## Exercise requirements
Please retype, word for word, the line containing "Toggle shadows display button" and every line after it through the end of the records, leaving out all pictures.

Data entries
□ □ □ □

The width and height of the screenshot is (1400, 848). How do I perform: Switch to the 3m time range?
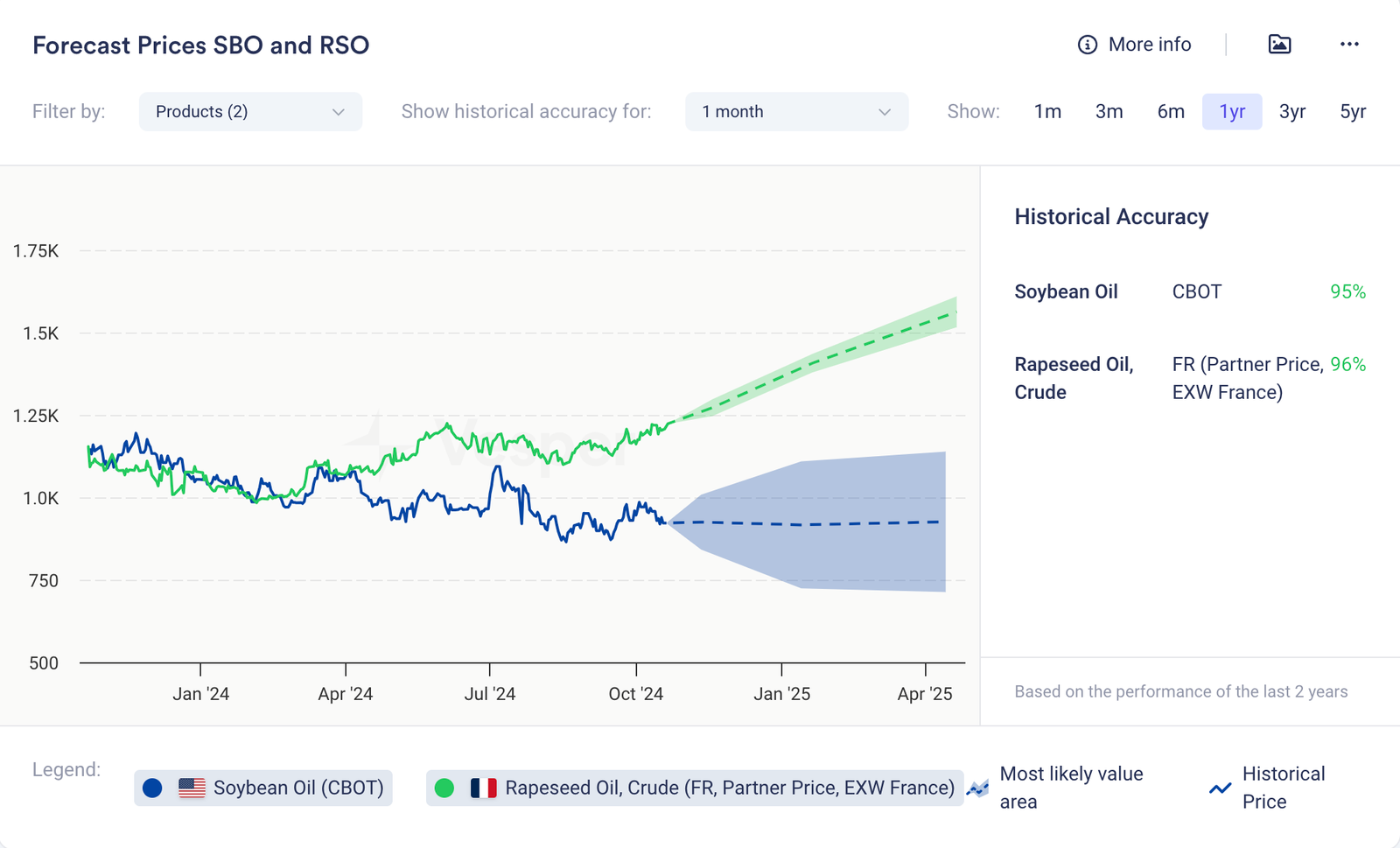[x=1109, y=112]
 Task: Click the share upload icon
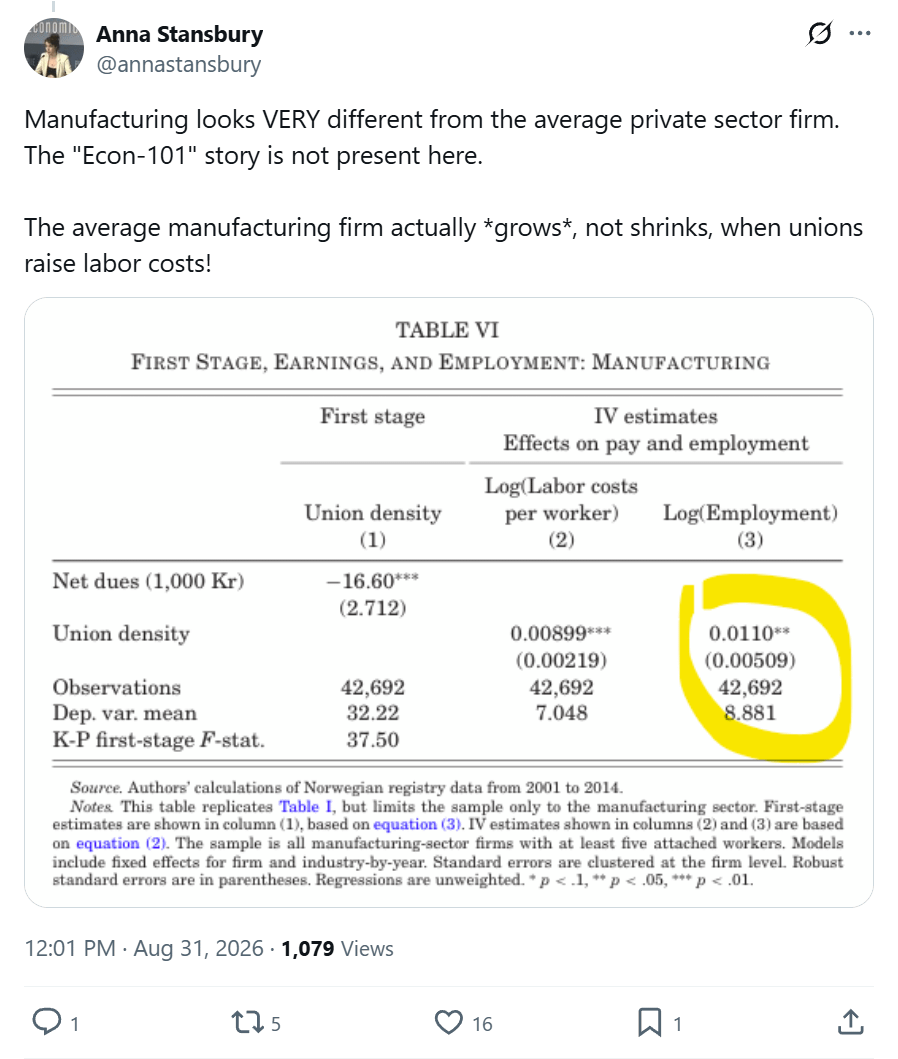click(851, 1022)
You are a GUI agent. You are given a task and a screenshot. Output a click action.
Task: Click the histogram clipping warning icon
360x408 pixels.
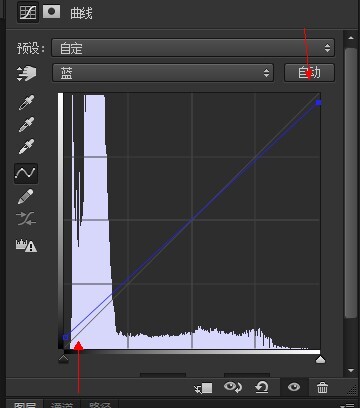[x=26, y=245]
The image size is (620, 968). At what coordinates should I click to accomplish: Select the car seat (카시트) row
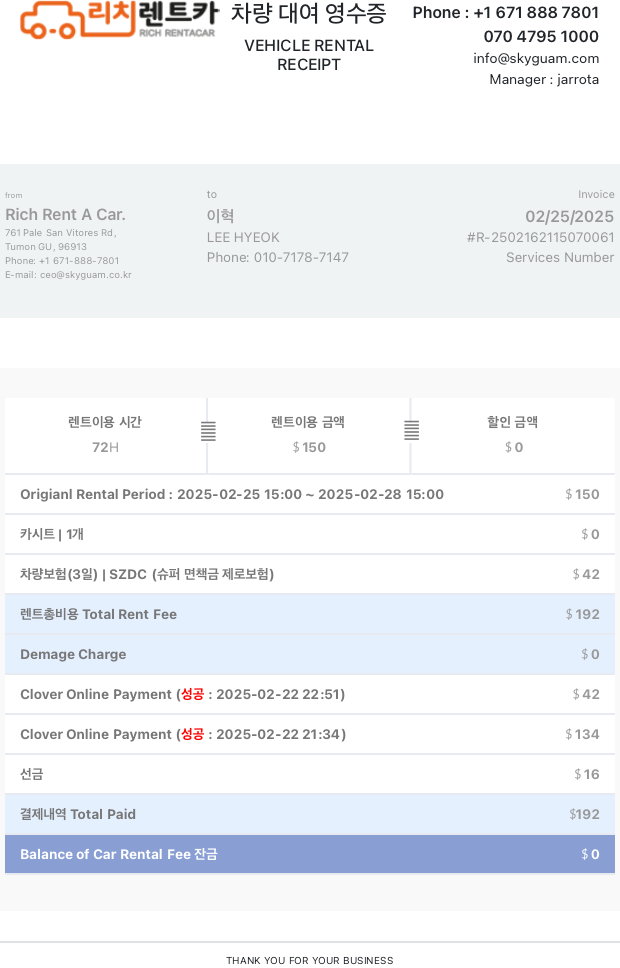pos(310,534)
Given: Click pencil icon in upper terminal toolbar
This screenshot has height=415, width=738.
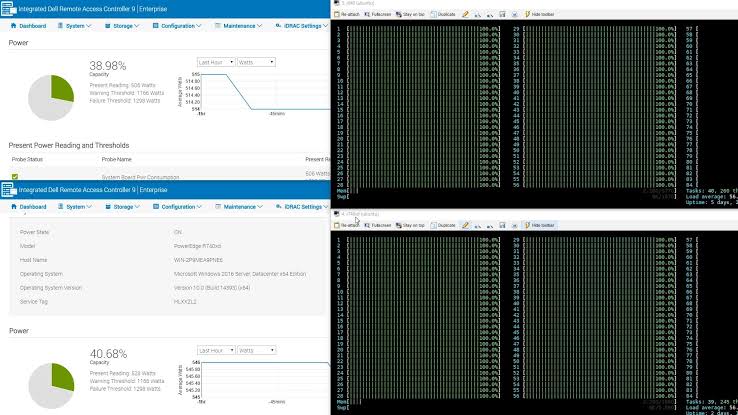Looking at the screenshot, I should [465, 15].
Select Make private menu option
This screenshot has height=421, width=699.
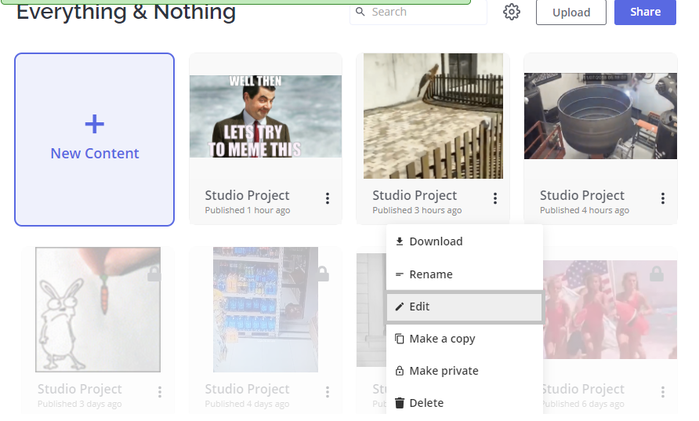click(465, 371)
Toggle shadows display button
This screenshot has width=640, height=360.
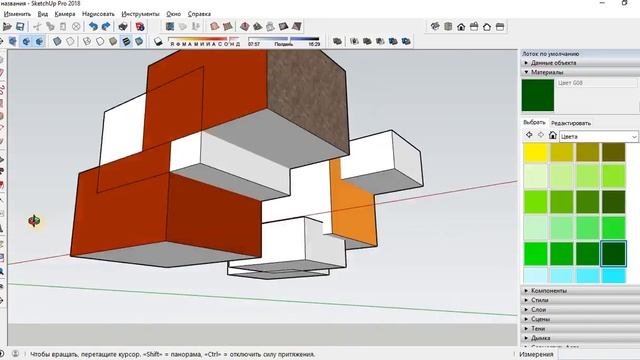tap(158, 41)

□ □ □ □

## Solved problem
Toggle shadows display button
This screenshot has width=640, height=360.
tap(158, 41)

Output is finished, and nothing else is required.